How to use your own Dataset for Lesson 1

fortydegrees · March 29, 2018, 6:23pm

I am a complete novice with machine learning and have just finished using my own dataset for the first half of lesson 1.
I couldn’t find any step-by-step instructions, and considering it’s the first bit of self-learning required, thought it would be useful if I posted what I did.
Any feedback on the method (inaccuracies made by me) would be appreciated.
This uploading part obviously only applies to those using paperspace.

These resources were helpful to me:

Q3 and Q4 from Reshama’s FAQ in working out how to structure the data (found from this thread)
Beecoder’s Cricket or Baseball example

Either way, I hope this is helpful to a beginner in a similar situation.

Collect at least 15 images for each category
Create a folder locally. I used ‘cowhorse’.
Inside this folder, create two subfolders: ‘train’ and ‘valid’
Inside both of these subfolders (train and valid), create another two subfolders for your two categories. In my case ‘cow’ and ‘horse’.
Put around 80% of your images in the ‘train’ subfolders, and the rest in the ‘valid’ subfolders.
Your finished structure should look like this:

Screen Shot 2018-03-29 at 18.51.31.png918×1162 102 KB
Zip up this folder
SFTP into your paperspace box
Navigate to /fastai/courses/dl1/data/ and upload your .zip folder here
unzip this folder
In your jupyter notebook, change the PATH to the directory you just uploaded
Due to the low sample size, you may want to change the learning rate of the model (I changed mine to 0.2)
Run through all the commands and you should see the model using your new dataset:

Screen Shot 2018-03-29 at 19.22.28.jpg2092×558 251 KB

fortydegrees · March 29, 2018, 6:26pm

As an aside, I’m wondering if someone could shed some light on an error I’m getting when it tries to return incorrect labels:

ValueError: Cannot take a larger sample than population when ‘replace=False’
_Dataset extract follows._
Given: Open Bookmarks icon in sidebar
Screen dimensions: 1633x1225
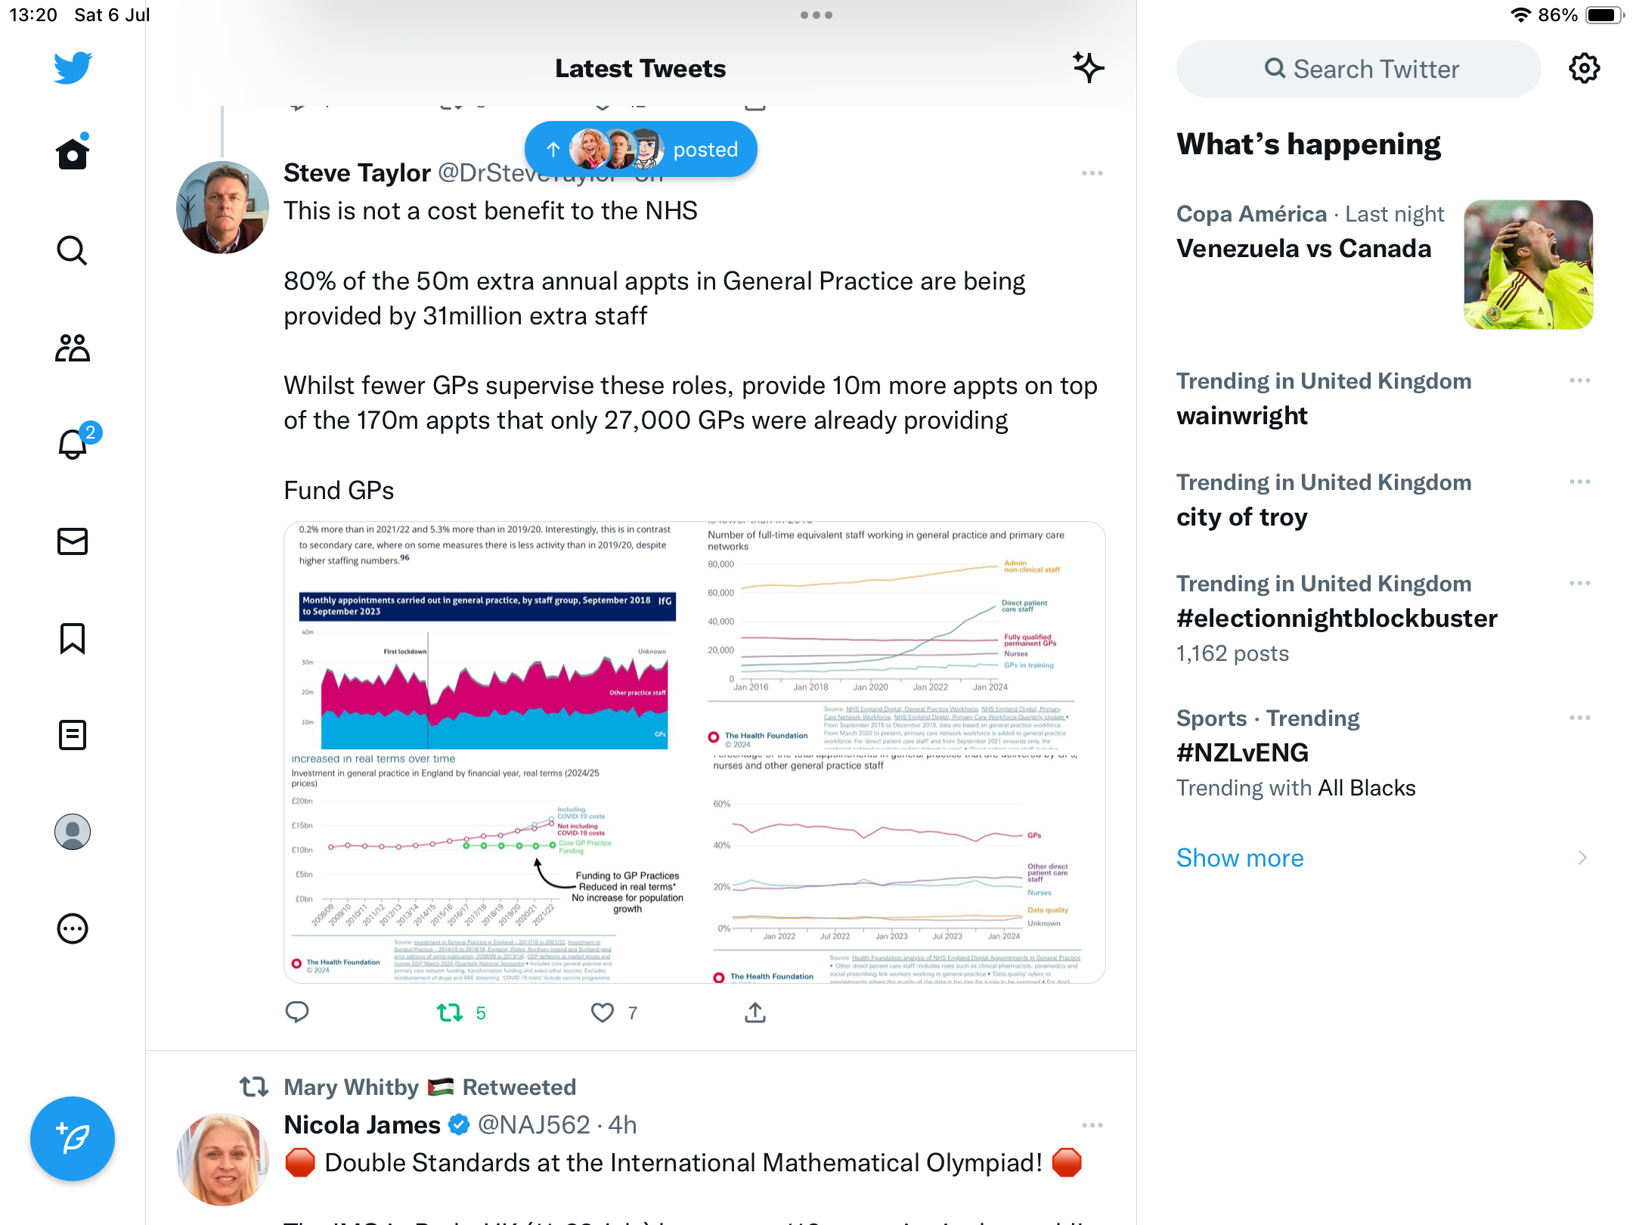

Is this simply because there are no incorrectly labeled images? I can’t imagine this to be the case as it doesn’t seem like throwing an error is the way to report this.
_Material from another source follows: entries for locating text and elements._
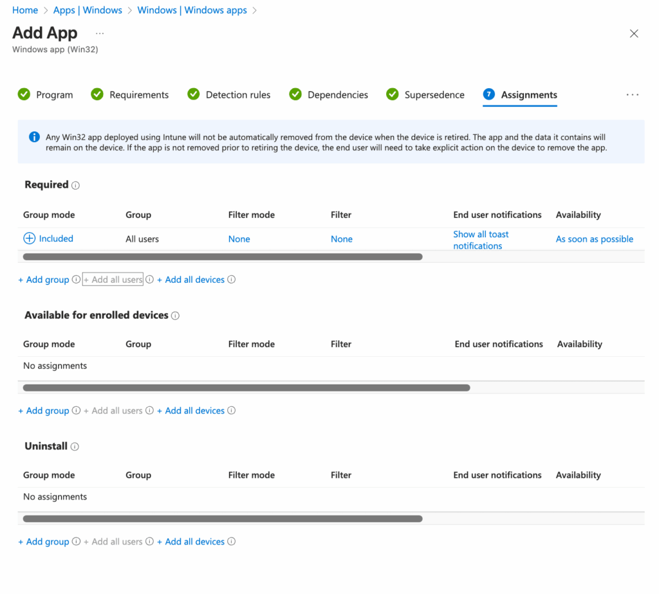
Task: Click the info icon next to Required heading
Action: [x=76, y=185]
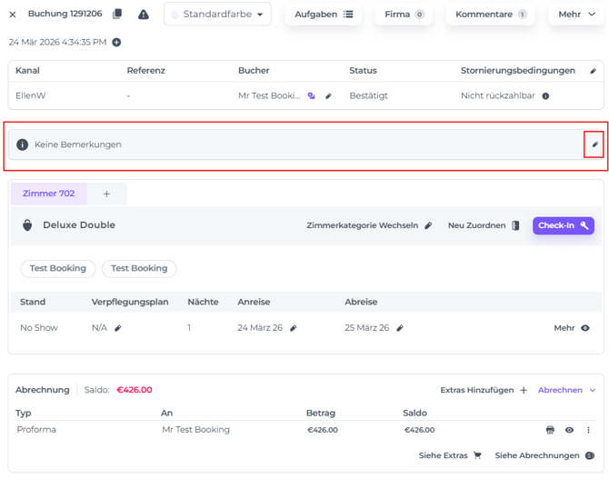Edit Stornierungsbedingungen with the pencil icon

click(594, 71)
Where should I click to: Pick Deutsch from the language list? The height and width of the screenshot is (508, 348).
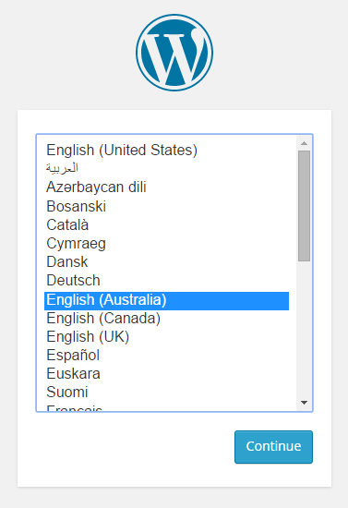click(x=166, y=281)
ramesh · March 29, 2018, 6:34pm

Your validation data is 10 images. rand_by_correct tries to give 4 random images that are correctly or incorrectly classified. Because you don’t have 4 incorrect images, its giving an error. Unfortunately, the 4 is hardcoded. There’s also ImageModelResults that we should probably be using for this task. I am going to take a closer look and get back on best way to fix it.
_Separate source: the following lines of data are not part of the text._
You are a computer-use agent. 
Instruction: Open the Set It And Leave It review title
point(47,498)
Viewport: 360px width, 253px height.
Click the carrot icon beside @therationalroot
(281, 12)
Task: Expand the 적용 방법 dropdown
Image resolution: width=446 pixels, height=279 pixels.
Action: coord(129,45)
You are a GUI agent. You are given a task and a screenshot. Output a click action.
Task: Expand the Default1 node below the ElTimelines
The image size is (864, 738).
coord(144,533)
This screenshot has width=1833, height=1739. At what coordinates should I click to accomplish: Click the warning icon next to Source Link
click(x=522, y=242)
You could also just change the rand_by_mask function -

def rand_by_mask(mask): return np.random.choice(np.where(mask)[0], 4, replace=False)
# TO
def rand_by_mask(mask):
    mask_idxs = np.where(mask)[0]
    cnt = min(4, len(mask_idxs))
    return np.random.choice(mask_idxs, cnt, replace=False)

beecoder · March 29, 2018, 6:51pm

Great going, this is pretty much what I did. Since you’ve got familiar with data collection for your own project, would be good to explore how the Conv learner works, and the effect of different augmentations, learning rates etc.

jeremy · April 2, 2018, 4:31pm

I believe a recent PR fixed this. Try doing git pull and see if it works then.

AbhigyanBose · June 21, 2018, 8:24am

Is there any way to do this for multiple classes for example suppose cow , horse or sheep ?? I searched the forums but couldn’t find anything like that.

sayko · June 21, 2018, 8:36am

this is covered later in the course
try searching “Dog Breed”

AbhigyanBose · June 21, 2018, 8:59am

I have gone through it, it works with CSV I wanted something which could work with data separated into folders without CSV labels. (Like this dataset is arranged).

sayko · June 21, 2018, 9:25am

Try changing:
ImageClassifierData.from_csv
to
ImageClassifierData.from_paths

AbhigyanBose · June 21, 2018, 9:39am

I didn’t get how to do that. However I think just changing the paths in DogsvsCats is working, I think fastai picks up the number of classes there are because I am getting decent accuracy in my validation sets.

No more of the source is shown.